For context, I’m jotting down a list of Python packages for a project idea, and it will be beneficial to do some very simple number crunching without allocations. I considered the out
argument of NumPy and Numba, but the current limitations will make some things very painful to get working. AFAIK the program will allocate everything at the start and update them at regular timepoints given touchscreen positions, so I’m thinking I could write the number crunching part in Julia (it’s an LLVM-based JIT compiler like Numba anyway) and use PythonCall to share the array with the Python side.
Before I start experimenting, I want some tips from people who’ve done Python-Julia interop. My wants:
- Easily reproducible environment that manages dependencies from both languages
- be able to import the package into either Julia or Python and run the program.
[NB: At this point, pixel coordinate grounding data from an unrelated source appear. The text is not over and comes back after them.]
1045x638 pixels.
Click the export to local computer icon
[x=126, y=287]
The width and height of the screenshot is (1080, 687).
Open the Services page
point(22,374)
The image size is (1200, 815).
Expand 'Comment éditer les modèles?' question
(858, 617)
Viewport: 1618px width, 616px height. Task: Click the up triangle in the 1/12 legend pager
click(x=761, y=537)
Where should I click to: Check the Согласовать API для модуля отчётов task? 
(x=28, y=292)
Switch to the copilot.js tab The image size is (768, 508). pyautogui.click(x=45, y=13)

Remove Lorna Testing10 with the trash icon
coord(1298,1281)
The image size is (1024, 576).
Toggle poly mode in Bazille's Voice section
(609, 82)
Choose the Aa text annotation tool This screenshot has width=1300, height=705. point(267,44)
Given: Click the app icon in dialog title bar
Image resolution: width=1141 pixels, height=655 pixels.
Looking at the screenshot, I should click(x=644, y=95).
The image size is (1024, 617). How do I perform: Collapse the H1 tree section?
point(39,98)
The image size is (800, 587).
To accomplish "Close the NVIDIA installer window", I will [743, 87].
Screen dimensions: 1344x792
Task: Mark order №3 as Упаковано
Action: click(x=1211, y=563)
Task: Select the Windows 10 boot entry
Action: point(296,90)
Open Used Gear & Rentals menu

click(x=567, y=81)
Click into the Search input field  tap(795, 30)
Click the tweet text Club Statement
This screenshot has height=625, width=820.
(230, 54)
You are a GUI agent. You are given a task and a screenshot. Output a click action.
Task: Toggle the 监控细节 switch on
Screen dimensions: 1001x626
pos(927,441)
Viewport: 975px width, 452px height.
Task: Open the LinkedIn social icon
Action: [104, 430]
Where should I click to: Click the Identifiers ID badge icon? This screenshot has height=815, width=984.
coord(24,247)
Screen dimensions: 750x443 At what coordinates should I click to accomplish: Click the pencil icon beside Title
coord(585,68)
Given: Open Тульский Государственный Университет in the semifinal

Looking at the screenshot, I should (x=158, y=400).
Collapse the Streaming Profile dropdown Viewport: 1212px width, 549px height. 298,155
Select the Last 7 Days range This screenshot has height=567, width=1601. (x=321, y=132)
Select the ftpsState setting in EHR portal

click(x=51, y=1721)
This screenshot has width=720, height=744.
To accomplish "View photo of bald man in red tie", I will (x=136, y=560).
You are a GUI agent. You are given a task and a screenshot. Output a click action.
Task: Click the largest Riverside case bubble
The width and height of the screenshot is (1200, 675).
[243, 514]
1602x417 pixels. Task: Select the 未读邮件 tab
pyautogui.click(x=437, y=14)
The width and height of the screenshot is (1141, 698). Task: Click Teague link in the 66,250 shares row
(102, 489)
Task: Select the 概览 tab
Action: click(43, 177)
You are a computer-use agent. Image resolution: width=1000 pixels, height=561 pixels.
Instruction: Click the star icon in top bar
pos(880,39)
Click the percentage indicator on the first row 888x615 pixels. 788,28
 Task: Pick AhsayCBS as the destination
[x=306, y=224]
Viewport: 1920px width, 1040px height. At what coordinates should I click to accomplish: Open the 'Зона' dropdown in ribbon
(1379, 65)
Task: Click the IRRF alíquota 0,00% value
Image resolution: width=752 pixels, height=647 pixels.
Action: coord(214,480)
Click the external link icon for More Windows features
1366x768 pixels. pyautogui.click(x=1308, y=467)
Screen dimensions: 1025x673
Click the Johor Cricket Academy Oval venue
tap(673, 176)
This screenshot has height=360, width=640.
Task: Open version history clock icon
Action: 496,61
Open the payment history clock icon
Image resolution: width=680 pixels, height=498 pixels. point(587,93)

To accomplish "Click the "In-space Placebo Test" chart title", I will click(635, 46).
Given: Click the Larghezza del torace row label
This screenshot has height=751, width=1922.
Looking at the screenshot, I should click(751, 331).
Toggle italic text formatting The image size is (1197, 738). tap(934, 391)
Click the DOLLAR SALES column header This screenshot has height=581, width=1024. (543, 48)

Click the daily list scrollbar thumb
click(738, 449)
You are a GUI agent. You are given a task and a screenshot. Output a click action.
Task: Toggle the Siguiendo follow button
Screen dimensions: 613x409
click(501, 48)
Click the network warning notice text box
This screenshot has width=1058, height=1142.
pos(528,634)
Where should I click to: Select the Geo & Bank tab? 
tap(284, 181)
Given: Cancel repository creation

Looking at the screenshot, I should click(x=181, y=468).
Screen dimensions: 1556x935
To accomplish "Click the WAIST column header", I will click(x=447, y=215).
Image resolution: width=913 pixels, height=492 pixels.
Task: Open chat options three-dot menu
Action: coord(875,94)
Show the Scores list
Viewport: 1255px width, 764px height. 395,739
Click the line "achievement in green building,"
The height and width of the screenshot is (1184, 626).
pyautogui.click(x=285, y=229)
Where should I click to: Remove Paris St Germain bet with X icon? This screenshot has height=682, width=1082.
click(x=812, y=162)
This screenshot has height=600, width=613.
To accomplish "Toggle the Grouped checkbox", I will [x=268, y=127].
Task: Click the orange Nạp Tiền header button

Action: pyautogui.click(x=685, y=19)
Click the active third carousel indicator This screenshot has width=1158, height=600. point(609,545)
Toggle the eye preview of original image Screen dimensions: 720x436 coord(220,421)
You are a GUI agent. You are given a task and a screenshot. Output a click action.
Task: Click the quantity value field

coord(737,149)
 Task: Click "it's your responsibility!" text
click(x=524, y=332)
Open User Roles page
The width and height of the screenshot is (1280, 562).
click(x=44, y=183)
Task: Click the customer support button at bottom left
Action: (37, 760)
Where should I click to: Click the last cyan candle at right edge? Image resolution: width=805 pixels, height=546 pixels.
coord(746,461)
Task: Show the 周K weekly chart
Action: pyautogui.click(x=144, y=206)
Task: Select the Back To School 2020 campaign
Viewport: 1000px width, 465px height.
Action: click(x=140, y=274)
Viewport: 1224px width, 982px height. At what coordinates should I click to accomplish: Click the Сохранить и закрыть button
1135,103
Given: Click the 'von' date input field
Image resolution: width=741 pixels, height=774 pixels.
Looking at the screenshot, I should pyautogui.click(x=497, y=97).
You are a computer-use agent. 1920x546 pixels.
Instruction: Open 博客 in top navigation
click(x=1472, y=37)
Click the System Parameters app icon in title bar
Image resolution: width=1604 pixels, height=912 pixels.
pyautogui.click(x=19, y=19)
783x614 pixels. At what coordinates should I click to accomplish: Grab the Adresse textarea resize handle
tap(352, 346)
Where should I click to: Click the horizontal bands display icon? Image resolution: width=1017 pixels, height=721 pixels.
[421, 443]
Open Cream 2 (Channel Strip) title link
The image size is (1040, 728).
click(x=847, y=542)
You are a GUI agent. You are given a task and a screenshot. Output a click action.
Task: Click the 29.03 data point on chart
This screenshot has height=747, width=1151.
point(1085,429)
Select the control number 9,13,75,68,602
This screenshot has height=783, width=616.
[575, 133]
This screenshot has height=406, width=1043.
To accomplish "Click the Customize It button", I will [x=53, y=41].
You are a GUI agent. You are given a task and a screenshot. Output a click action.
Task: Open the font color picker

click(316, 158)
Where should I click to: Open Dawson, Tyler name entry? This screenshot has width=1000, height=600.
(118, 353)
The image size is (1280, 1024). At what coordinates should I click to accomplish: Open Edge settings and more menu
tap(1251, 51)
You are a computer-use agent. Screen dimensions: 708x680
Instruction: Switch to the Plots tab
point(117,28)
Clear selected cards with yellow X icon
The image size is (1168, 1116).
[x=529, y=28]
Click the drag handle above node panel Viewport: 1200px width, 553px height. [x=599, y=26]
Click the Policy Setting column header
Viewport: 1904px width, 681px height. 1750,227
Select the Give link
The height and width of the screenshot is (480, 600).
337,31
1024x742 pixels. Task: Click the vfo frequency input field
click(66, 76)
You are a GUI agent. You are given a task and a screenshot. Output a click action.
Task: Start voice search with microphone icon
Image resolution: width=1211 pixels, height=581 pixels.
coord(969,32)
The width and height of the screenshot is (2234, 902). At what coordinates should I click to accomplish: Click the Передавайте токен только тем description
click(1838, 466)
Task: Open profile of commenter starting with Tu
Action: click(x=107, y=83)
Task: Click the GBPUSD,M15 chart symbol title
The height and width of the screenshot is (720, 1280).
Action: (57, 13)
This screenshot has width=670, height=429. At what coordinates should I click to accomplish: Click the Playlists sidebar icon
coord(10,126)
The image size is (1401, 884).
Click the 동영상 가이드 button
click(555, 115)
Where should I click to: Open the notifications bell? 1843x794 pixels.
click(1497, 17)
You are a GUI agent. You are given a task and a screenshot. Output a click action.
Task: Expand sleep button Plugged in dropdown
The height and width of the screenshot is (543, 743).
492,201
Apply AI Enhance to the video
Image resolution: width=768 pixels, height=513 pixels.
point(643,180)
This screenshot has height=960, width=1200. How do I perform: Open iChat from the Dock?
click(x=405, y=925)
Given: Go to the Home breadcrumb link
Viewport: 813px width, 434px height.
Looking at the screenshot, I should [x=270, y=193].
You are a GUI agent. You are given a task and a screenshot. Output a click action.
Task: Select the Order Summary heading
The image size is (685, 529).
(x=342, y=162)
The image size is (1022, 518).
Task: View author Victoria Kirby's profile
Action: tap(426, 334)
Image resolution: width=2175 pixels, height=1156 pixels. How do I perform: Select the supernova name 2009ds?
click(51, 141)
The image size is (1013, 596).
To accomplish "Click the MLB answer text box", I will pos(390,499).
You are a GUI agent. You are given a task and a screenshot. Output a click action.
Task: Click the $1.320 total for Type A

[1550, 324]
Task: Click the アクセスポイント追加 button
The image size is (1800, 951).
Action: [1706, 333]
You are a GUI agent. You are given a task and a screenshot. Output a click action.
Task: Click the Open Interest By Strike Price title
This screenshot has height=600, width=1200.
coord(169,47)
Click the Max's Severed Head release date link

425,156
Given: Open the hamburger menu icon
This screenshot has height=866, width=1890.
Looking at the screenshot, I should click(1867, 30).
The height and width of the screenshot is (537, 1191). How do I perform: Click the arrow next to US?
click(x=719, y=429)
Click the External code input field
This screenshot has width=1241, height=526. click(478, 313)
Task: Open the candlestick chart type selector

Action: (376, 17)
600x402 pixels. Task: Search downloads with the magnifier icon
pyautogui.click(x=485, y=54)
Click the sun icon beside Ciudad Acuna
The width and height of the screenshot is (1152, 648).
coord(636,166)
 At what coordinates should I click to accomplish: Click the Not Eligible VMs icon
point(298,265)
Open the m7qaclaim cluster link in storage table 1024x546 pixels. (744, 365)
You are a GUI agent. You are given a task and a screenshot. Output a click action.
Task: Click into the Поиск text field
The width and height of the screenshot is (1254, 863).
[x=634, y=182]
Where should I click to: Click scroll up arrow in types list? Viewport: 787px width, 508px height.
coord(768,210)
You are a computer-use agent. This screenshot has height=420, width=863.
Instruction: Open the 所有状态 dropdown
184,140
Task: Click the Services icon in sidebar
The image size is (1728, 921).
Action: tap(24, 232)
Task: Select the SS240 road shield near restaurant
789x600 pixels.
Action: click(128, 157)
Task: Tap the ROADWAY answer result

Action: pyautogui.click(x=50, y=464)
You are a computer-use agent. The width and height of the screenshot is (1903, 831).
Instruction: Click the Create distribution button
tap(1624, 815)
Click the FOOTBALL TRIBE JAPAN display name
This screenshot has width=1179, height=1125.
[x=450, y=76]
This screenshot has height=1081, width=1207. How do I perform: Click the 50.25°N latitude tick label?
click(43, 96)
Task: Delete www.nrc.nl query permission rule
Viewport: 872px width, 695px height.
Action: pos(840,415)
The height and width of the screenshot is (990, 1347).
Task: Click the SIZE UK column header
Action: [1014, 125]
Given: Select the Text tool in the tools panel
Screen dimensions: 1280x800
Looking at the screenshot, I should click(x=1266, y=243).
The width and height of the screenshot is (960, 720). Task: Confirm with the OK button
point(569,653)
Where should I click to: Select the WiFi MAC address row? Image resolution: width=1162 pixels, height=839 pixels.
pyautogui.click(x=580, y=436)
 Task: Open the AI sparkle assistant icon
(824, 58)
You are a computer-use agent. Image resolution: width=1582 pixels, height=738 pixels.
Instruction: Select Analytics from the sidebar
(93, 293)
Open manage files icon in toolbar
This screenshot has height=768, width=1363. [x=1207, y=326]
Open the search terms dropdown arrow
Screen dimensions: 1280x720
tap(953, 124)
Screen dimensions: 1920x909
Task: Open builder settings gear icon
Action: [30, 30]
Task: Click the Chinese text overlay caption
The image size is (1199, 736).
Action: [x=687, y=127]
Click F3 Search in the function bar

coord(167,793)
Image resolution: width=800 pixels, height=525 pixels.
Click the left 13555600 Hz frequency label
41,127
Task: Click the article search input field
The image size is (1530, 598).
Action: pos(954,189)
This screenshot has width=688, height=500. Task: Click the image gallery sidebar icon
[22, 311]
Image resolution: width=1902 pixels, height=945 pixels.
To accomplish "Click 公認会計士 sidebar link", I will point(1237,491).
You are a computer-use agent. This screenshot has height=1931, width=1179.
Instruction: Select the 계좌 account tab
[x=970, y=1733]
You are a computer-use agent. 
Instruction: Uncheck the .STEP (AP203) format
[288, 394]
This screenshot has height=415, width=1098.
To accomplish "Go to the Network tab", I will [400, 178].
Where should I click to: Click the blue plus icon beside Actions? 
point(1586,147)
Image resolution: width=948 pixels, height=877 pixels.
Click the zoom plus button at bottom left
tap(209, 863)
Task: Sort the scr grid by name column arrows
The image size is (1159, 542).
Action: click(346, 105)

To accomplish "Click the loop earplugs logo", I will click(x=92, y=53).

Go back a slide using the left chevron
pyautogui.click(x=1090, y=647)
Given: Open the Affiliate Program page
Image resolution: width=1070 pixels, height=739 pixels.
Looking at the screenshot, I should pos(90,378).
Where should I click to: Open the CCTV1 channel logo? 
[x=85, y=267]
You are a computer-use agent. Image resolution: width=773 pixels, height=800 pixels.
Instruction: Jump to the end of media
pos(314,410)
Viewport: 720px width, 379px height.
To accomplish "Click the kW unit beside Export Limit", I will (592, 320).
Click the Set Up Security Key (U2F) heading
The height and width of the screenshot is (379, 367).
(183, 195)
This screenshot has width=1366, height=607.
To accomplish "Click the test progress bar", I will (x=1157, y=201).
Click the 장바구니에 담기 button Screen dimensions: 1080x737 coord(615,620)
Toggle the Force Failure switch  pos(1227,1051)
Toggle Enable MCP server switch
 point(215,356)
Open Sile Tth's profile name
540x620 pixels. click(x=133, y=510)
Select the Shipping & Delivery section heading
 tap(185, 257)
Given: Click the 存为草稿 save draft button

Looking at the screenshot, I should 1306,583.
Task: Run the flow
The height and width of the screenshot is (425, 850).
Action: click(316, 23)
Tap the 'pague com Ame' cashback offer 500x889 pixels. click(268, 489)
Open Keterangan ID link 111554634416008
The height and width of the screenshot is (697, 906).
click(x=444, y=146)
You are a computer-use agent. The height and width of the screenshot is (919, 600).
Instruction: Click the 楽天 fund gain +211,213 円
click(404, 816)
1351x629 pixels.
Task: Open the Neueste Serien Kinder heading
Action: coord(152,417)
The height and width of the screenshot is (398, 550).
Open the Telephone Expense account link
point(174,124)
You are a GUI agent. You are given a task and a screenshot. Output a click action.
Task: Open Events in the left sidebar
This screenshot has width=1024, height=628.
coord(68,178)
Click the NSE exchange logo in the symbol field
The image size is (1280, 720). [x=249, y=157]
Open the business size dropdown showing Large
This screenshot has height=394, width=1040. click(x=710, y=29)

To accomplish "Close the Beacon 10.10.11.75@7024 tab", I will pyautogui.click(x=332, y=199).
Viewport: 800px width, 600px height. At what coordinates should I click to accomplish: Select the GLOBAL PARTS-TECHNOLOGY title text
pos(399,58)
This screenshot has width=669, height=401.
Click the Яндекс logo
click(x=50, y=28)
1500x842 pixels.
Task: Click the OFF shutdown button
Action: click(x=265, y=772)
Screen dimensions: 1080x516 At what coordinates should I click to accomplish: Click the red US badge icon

- probably will end up as Kivy app, so if there’s any issues with doing that from Julia or PackageCompiler, a warning would be appreciated
Initially I had considered working with Conda for multi-language support and making this a Julia-in-Python project, but I read through this thread where several people opined that Conda is still primarily a Python package manager that tacked on support for some more languages, so Julia support was still impractical then. It’s still not clear to me if Julia-in-Python or Python-in-Julia is more practical or what sort of package manager setup is smoothest right now.
It’s still tentative because:
- I also want to consider the relative memory overhead of the Numba compiler vs the Julia process
- I plan to have a customizable GUI and use higher order functions in the number-crunching side to customize the processing, but it seems unwieldy to have extensible code in two languages. This might work itself out when I get good enough at Kivy and PythonCall to make something.
, but managing dependencies the right way and getting it started comes first, hence this post.
I did find this somewhat outdated stackoverflow post about profiling the memory cost of imports in Python, but I’m not certain if it covers the full overhead. If anybody has a similar thing for the Julia side that can measure the process’s overhead or Numba usage, let me know too.